What needs to be done: The pictures must be left out, while the rest of the data is copied exactly.

Supplied records:
--- START ---

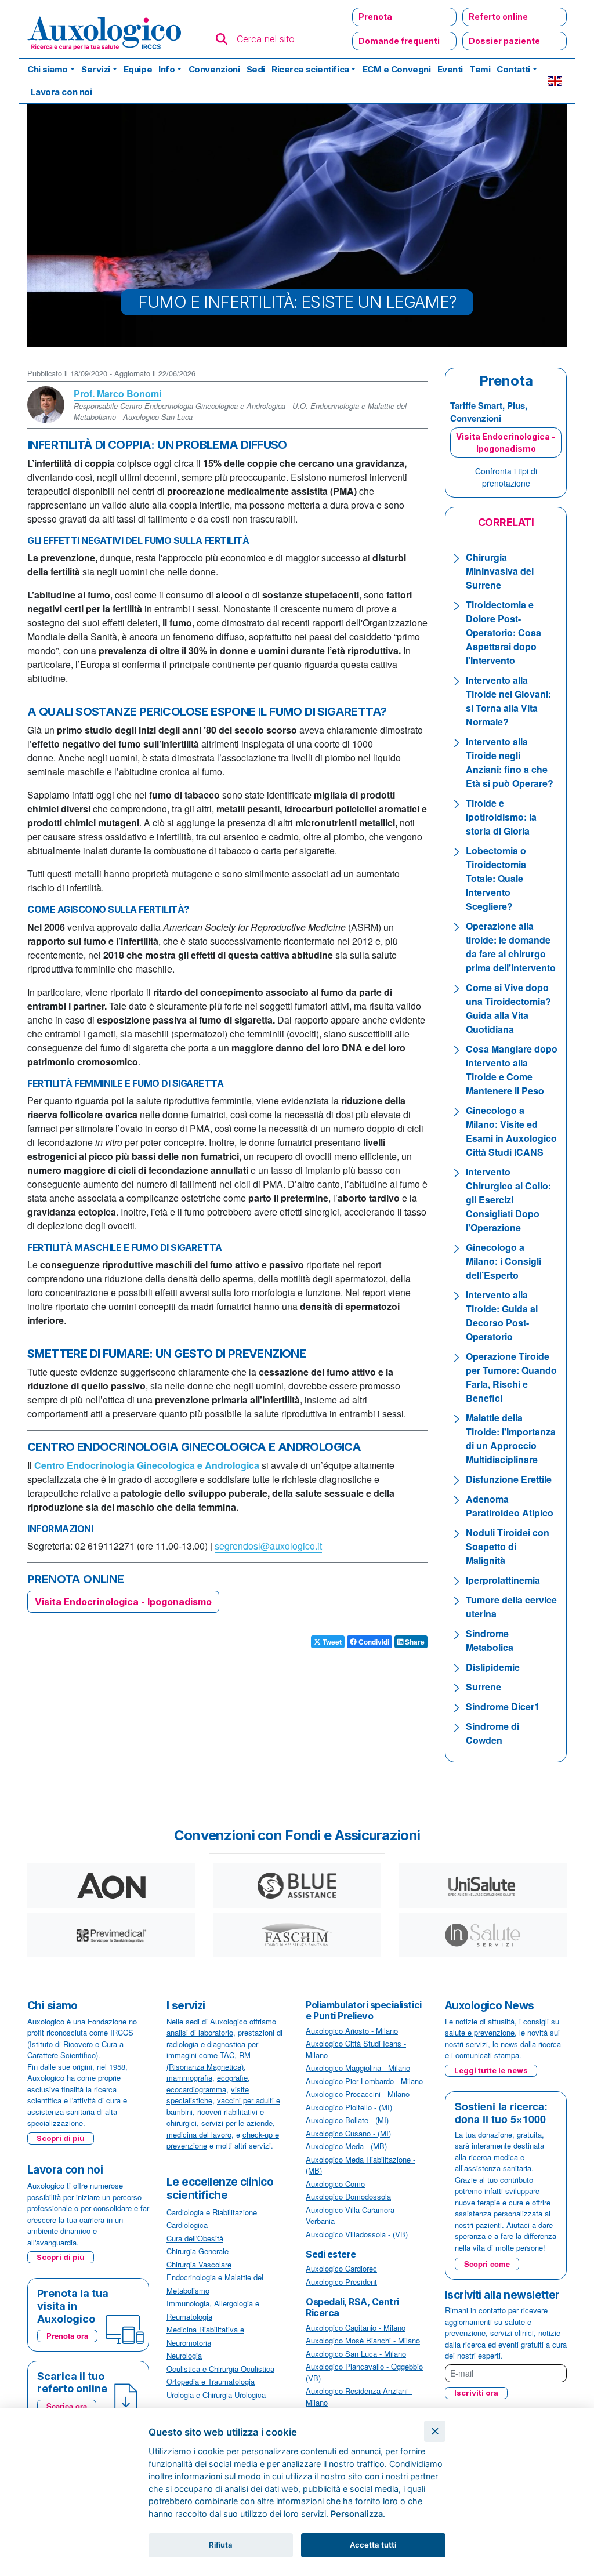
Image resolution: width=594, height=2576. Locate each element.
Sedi (256, 69)
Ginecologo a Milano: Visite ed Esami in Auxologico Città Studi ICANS (511, 1131)
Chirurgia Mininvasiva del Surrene (500, 571)
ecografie (232, 2077)
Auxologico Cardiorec (341, 2268)
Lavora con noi (61, 91)
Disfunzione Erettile (509, 1479)
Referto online (498, 16)
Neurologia (184, 2355)
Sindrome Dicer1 (502, 1706)
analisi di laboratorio (199, 2032)
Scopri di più (61, 2138)
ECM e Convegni (397, 69)
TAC (227, 2054)
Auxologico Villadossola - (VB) (357, 2234)
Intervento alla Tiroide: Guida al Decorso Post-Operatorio (502, 1315)
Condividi (373, 1642)
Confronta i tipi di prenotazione (506, 477)
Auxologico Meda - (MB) (346, 2145)
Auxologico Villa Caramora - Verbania (352, 2215)
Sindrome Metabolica (489, 1640)
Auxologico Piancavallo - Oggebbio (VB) (364, 2372)
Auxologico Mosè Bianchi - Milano (363, 2340)
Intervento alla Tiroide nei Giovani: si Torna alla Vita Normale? (508, 700)
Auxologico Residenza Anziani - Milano (359, 2396)
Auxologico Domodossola (348, 2196)
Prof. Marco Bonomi (117, 393)
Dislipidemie (493, 1667)
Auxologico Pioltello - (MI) (349, 2107)
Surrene (483, 1686)
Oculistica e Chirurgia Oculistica (220, 2368)
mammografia (189, 2077)
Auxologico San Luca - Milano (356, 2353)
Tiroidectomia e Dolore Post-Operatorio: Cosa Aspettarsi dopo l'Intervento (503, 632)
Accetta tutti (373, 2544)
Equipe (138, 69)
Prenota (375, 16)
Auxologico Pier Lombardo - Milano (364, 2081)
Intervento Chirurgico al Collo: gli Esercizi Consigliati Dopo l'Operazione (508, 1199)
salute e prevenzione (480, 2032)
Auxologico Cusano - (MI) (348, 2133)
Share (414, 1642)
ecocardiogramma (196, 2089)
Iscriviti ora (476, 2392)
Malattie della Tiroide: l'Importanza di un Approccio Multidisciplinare (511, 1438)
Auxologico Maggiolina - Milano (358, 2067)
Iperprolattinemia (503, 1580)
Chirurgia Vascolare (198, 2264)
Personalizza (357, 2514)
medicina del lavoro (198, 2134)
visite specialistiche (207, 2095)
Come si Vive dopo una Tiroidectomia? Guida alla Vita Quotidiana (508, 1008)
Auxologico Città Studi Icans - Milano (356, 2049)
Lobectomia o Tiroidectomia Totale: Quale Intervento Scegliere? (496, 878)
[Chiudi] (435, 2431)
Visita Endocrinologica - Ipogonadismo (123, 1602)
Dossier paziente (504, 41)
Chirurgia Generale (197, 2250)
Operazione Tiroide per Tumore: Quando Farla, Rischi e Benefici (511, 1377)
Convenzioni (214, 69)
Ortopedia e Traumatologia (210, 2381)
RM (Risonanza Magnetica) (208, 2060)
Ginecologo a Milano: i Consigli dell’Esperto (503, 1261)
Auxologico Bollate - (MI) (347, 2119)
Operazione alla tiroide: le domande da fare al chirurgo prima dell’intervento (511, 946)
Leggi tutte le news (491, 2070)
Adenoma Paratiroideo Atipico (509, 1505)
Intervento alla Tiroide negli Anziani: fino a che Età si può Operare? (509, 762)
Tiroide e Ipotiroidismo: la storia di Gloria (501, 816)
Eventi (450, 69)
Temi (479, 69)
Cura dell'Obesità (194, 2238)
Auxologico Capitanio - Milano (355, 2327)
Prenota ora (67, 2335)
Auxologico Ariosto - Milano (352, 2030)
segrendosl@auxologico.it (268, 1545)
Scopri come (487, 2263)
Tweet (331, 1642)
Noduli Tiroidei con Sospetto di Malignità (507, 1546)
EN (555, 81)
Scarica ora (66, 2405)
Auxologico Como (335, 2183)
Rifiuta (221, 2544)
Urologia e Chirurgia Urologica (216, 2394)
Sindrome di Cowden (492, 1733)
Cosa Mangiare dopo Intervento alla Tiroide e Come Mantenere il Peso (511, 1069)
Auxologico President (341, 2281)
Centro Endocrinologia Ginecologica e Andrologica (146, 1465)
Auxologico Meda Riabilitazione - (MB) (360, 2165)
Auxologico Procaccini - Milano (358, 2093)
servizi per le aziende (237, 2122)
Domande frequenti (399, 41)
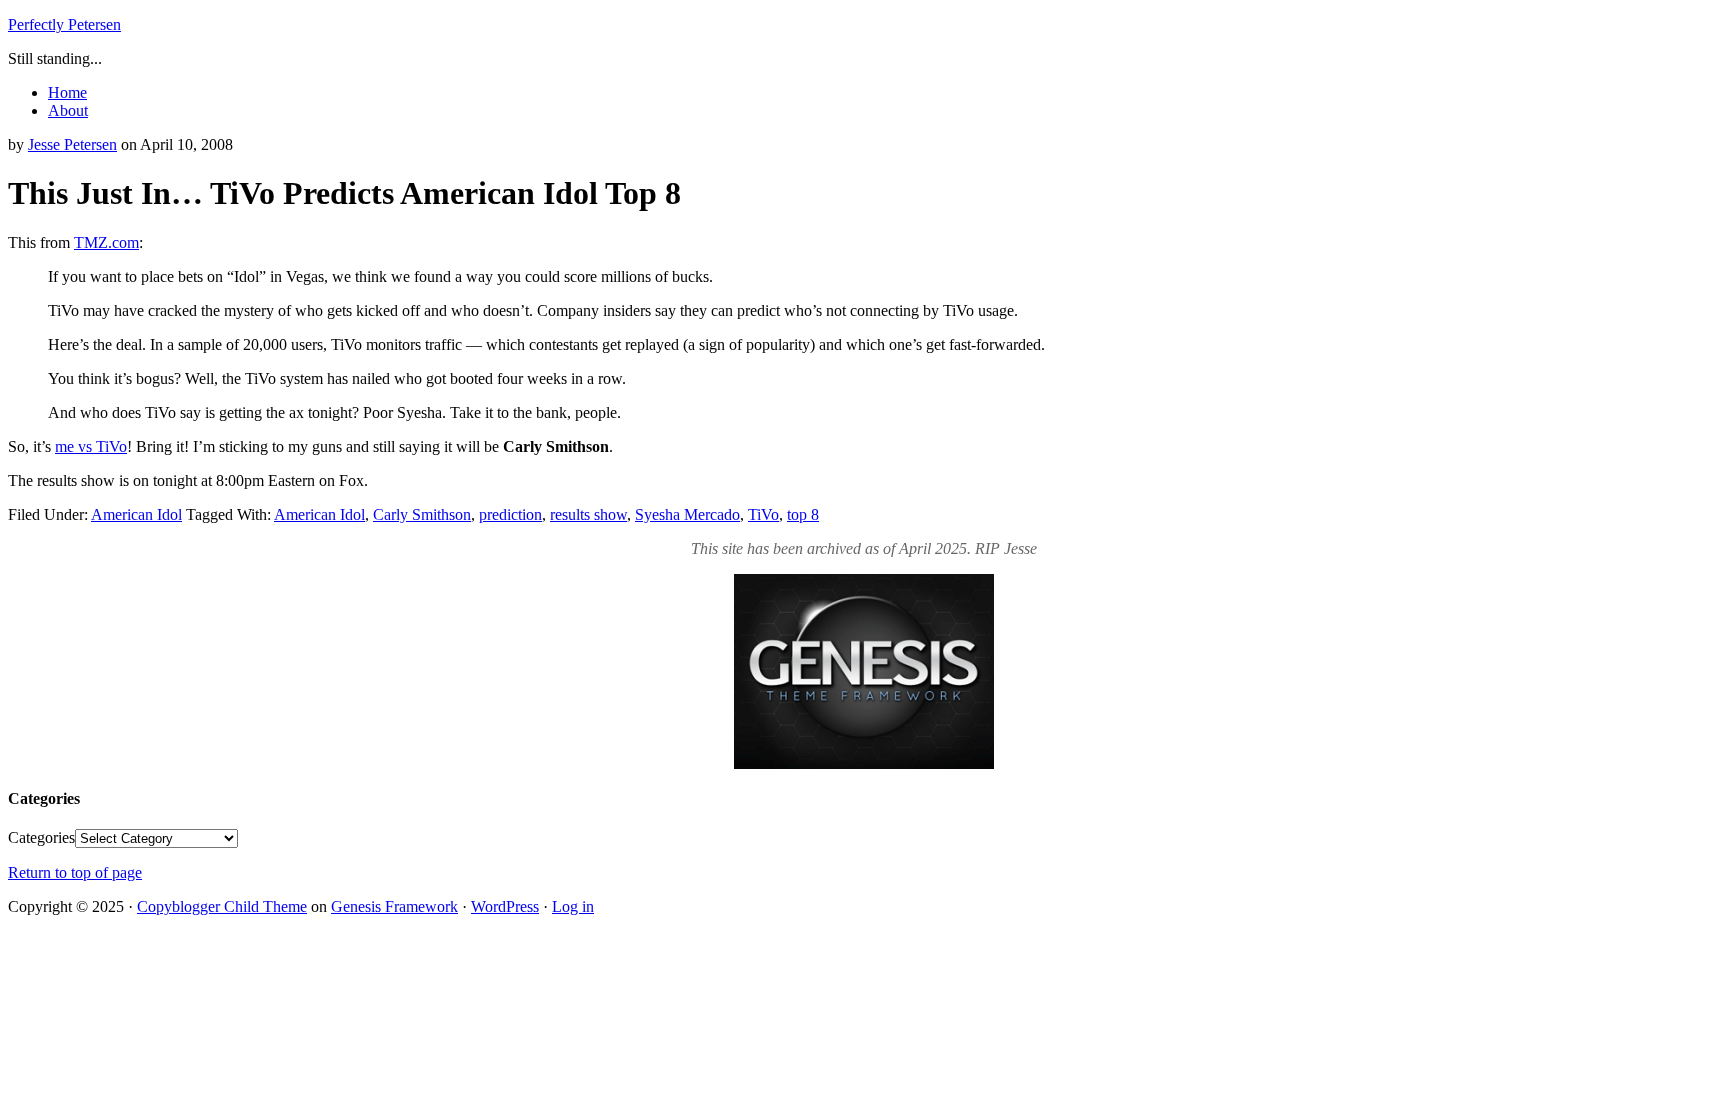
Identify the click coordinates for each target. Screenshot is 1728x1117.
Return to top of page (75, 872)
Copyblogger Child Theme (222, 906)
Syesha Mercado (687, 514)
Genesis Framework (394, 906)
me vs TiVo (91, 446)
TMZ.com (106, 242)
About (68, 110)
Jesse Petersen (72, 144)
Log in (573, 906)
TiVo (763, 514)
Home (67, 92)
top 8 (803, 514)
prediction (510, 514)
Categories (41, 837)
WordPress (505, 906)
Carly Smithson (422, 514)
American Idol (136, 514)
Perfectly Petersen (64, 24)
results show (588, 514)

--- END ---

Task answer:
Image resolution: width=594, height=2576. Locate each element.
Sedi (256, 69)
Ginecologo a Milano: Visite ed Esami in Auxologico Città Studi ICANS (511, 1131)
Chirurgia Mininvasiva del Surrene (500, 571)
ecografie (232, 2077)
Auxologico Cardiorec (341, 2268)
Lavora con noi (61, 91)
Disfunzione Erettile (509, 1479)
Referto online (498, 16)
Neurologia (184, 2355)
Sindrome Dicer1 (502, 1706)
analisi di laboratorio (199, 2032)
Scopri di più (61, 2138)
ECM e Convegni (397, 69)
TAC (227, 2054)
Auxologico Villadossola - (VB) (357, 2234)
Intervento alla Tiroide: Guida al Decorso Post-Operatorio (502, 1315)
Condividi (373, 1642)
Confronta i tipi di prenotazione (506, 477)
Auxologico Meda - (MB) (346, 2145)
Auxologico Villa Caramora - Verbania (352, 2215)
Sindrome Metabolica (489, 1640)
Auxologico Piancavallo - Oggebbio (VB) (364, 2372)
Auxologico Mosè Bianchi - Milano (363, 2340)
Intervento alla Tiroide nei Giovani: si Torna alla Vita Normale? (508, 700)
Auxologico Residenza Anziani - Milano (359, 2396)
Auxologico Domodossola (348, 2196)
Prof. Marco Bonomi (117, 393)
Dislipidemie (493, 1667)
Auxologico Pioltello - (MI) (349, 2107)
Surrene (483, 1686)
Oculistica e Chirurgia Oculistica (220, 2368)
mammografia (189, 2077)
Auxologico San Luca - Milano (356, 2353)
Tiroidectomia e Dolore Post-Operatorio: Cosa Aspettarsi dopo l'Intervento (503, 632)
Accetta tutti (373, 2544)
Equipe (138, 69)
Prenota (375, 16)
Auxologico Pier Lombardo - Milano (364, 2081)
Intervento Chirurgico al Collo: gli Esercizi Consigliati Dopo l'Operazione (508, 1199)
salute e prevenzione (480, 2032)
Auxologico Cusano - (MI) (348, 2133)
Share (414, 1642)
ecocardiogramma (196, 2089)
Iscriviti ora (476, 2392)
Malattie della Tiroide: l'Importanza di un Approccio Multidisciplinare (511, 1438)
Auxologico Maggiolina - Milano (358, 2067)
Iperprolattinemia (503, 1580)
Chirurgia Vascolare (198, 2264)
Personalizza (357, 2514)
medicina del lavoro (198, 2134)
visite specialistiche (207, 2095)
Come si Vive dopo una Tiroidectomia? Guida alla Vita Quotidiana (508, 1008)
Auxologico Città Studi Icans - Milano (356, 2049)
Lobectomia o Tiroidectomia Totale: Quale Intervento Scegliere? (496, 878)
[Chiudi] (435, 2431)
Visita Endocrinologica - Ipogonadismo (123, 1602)
Dossier paziente (504, 41)
Chirurgia Generale (197, 2250)
Operazione Tiroide per Tumore: Quando Farla, Rischi e Benefici (511, 1377)
Convenzioni (214, 69)
Ortopedia e Traumatologia (210, 2381)
RM (Risonanza Magnetica) (208, 2060)
Ginecologo a Milano: i Consigli dell’Esperto (503, 1261)
Auxologico Bollate - (MI) (347, 2119)
Operazione alla tiroide: le domande da fare al chirurgo prima dell’intervento (511, 946)
Leggi tutte le news (491, 2070)
Adenoma Paratiroideo Atipico (509, 1505)
Intervento alla Tiroide negli Anziani: fino a che Età si può Operare? (509, 762)
Tiroide e Ipotiroidismo: la storia di Gloria (501, 816)
Eventi (450, 69)
Temi (479, 69)
Cura dell'Obesità (194, 2238)
Auxologico Capitanio - Milano (355, 2327)
Prenota ora (67, 2335)
Auxologico Ariosto - Milano (352, 2030)
segrendosl@auxologico.it (268, 1545)
Scopri come (487, 2263)
Tweet (331, 1642)
Noduli Tiroidei con Sospetto di Malignità (507, 1546)
EN (555, 81)
Scarica ora (66, 2405)
Auxologico Como (335, 2183)
Rifiuta (221, 2544)
Urologia e Chirurgia Urologica (216, 2394)
Sindrome di Cowden (492, 1733)
Cosa Mangiare dopo Intervento alla Tiroide e Come Mantenere il Peso (511, 1069)
Auxologico President (341, 2281)
Centro Endocrinologia Ginecologica e Andrologica (146, 1465)
Auxologico Meda Riabilitazione - (MB) (360, 2165)
Auxologico Procaccini - Milano (358, 2093)
servizi per le aziende (237, 2122)
Domande frequenti (399, 41)
Identify the click coordinates for each target. Screenshot is 1728x1117.
Return to top of page (75, 872)
Copyblogger Child Theme (222, 906)
Syesha Mercado (687, 514)
Genesis Framework (394, 906)
me vs TiVo (91, 446)
TMZ.com (106, 242)
About (68, 110)
Jesse Petersen (72, 144)
Log in (573, 906)
TiVo (763, 514)
Home (67, 92)
top 8 (803, 514)
prediction (510, 514)
Categories (41, 837)
WordPress (505, 906)
Carly Smithson (422, 514)
American Idol (136, 514)
Perfectly Petersen (64, 24)
results show (588, 514)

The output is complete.